- Supplied passage
Chelsea risk nothing in this deal and have the potential to win so much more. Gonzalo Higuain could score 10-15 goals by the end of the season – precisely what Chelsea need. They shouldn’t go out and pay £45 million for him. But chasing fourth so Chelsea can make some money and not fall even further down the ladder is the most important thing.They need his talent for that.
If Chelsea are to maintain their status as one of the biggest clubs in Europe and get back to signing the sort of players people actually want they need to qualify for the Champions League consistently. Missing out for the second time in three years would be pathetic. Big players play for big clubs who play in the Champions League without fail.
Gonzalo Higuain is a good player. Since his Real Madrid debut in 2007, Higuaín has scored 224 goals in the top five European leagues. Only Lionel Messi (390), Cristiano Ronaldo (378), Edinson Cavani (239) & Zlatan Ibrahimovic (237) have scored more. He’s a prolific and strong striker who knows how to take part in Sarri’s system and might help move the damn thing out of first gear. Not acknowledging that there’s more upside to this than downside is just dumb. Sorry to be curt about that.
Chelsea are slipping and have been for years. Deals like this are good, pragmatic, smart moves. No one knows why they’re not offering £5-10 million for the alienated Adrien Rabiot to back-up Jorginho so Paris Saint-Germain don’t lose him for free instead of buying a £40 million player from Russia. At least there’s some sense in the Higuain deal.
The Blues have managed to somehow spend a lot of money and slip into the position they were in before Roman Abramovich bought the club. They need to be smarter and more aggressive. The team simply is too small in terms of financial breath to be able to cover up their mistakes with money like they did in his early tenure.
The Higuain move is good for the club because it hides some of the main issues that the team suffers from. But just because they are more obscured now doesn’t mean they don’t exist and need fixing soon.

(Data pulled from a collection)

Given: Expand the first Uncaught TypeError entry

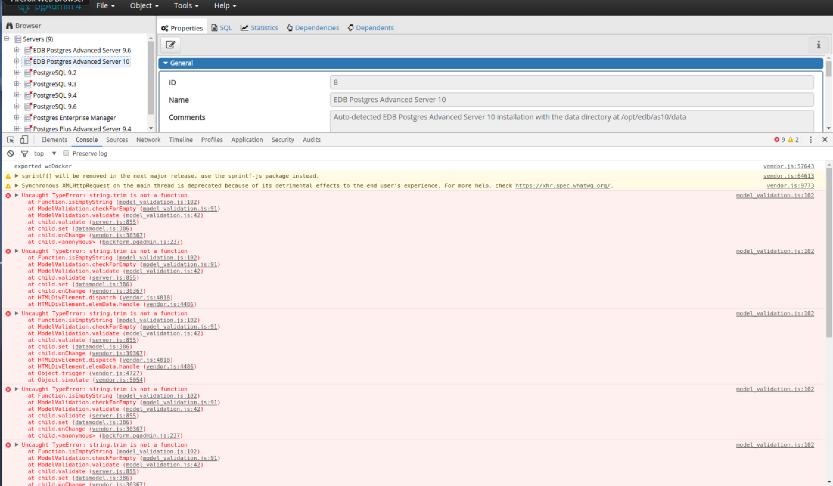Looking at the screenshot, I should (16, 195).
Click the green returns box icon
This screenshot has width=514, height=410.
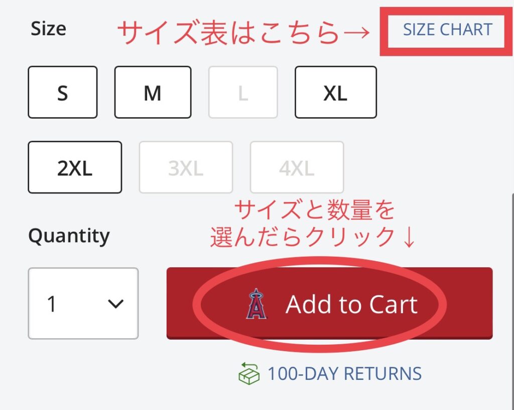tap(249, 374)
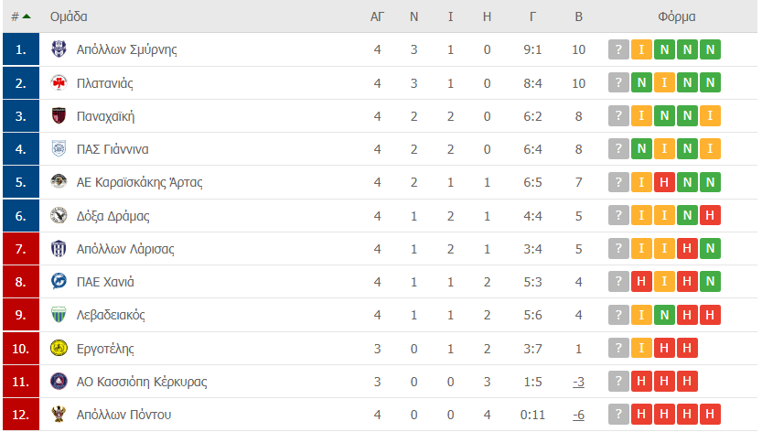The width and height of the screenshot is (762, 432).
Task: Sort by goals column Γ header
Action: pyautogui.click(x=532, y=16)
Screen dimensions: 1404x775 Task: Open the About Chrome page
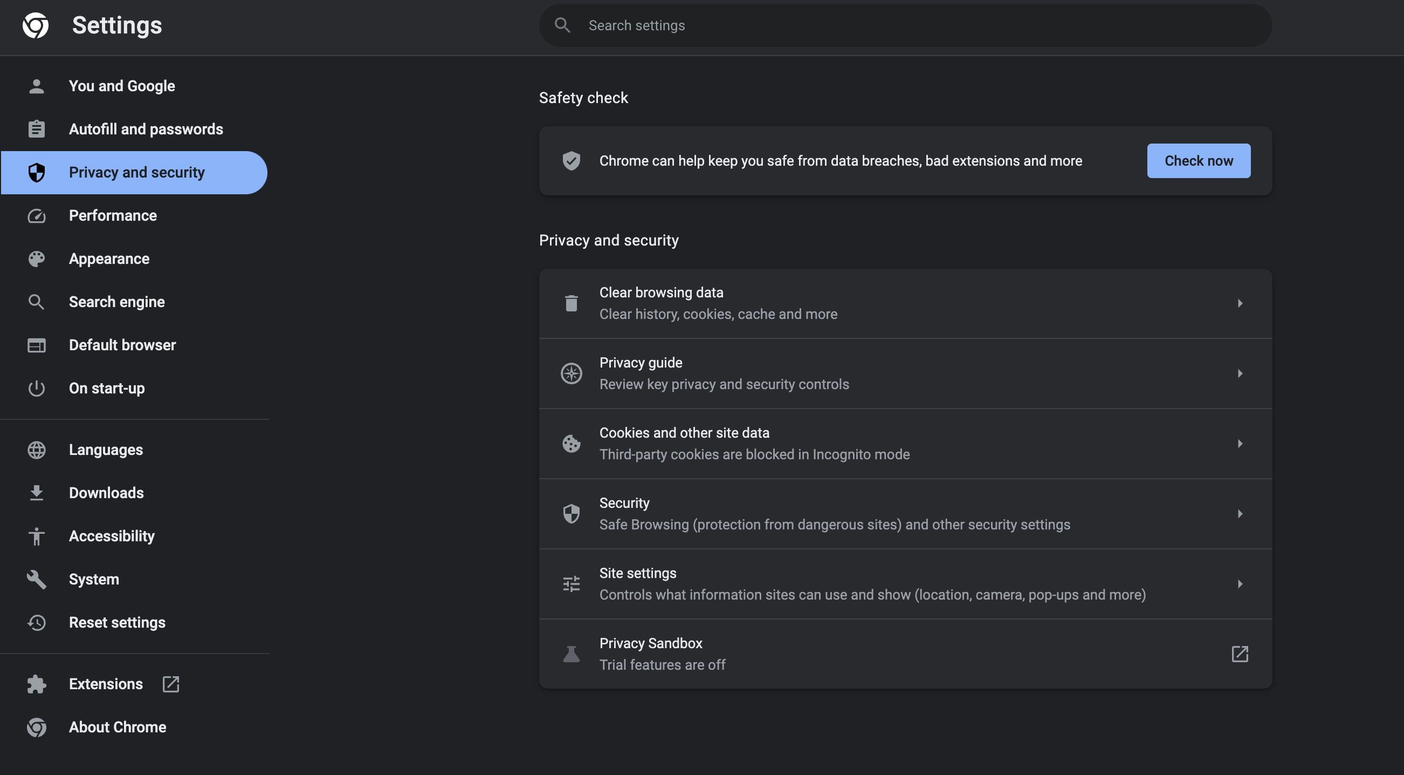point(118,727)
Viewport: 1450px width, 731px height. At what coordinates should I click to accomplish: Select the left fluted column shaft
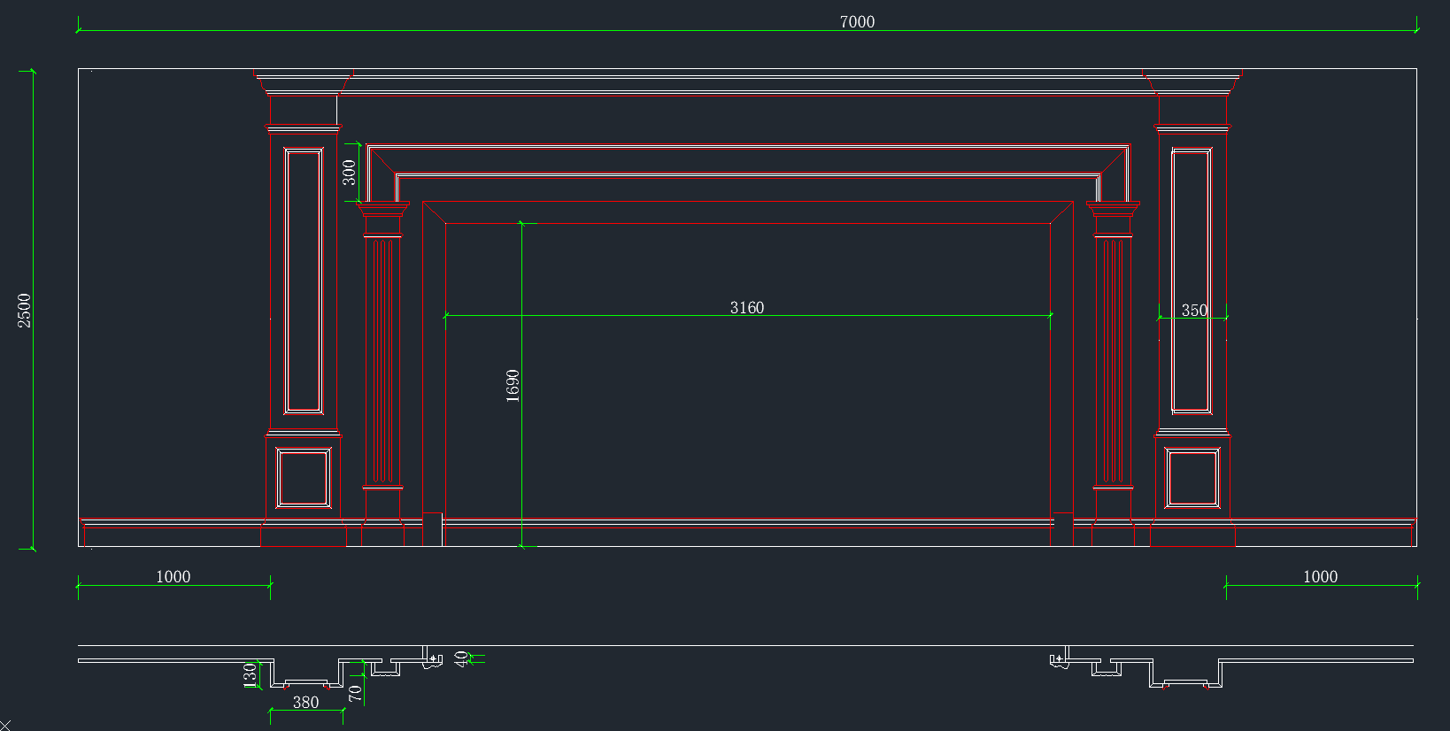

- Requests
#1 Reproduce the stretch of the piece on Chelsea and Higuain from "The Higuain move" through "need fixing soon.".
#2 In the piece on Chelsea and Higuain, how many goals has Higuain scored in the top five European leagues since his Real Madrid debut?

- The solutions
#1
The Higuain move is good for the club because it hides some of the main issues that the team suffers from. But just because they are more obscured now doesn’t mean they don’t exist and need fixing soon.

#2 224 goals.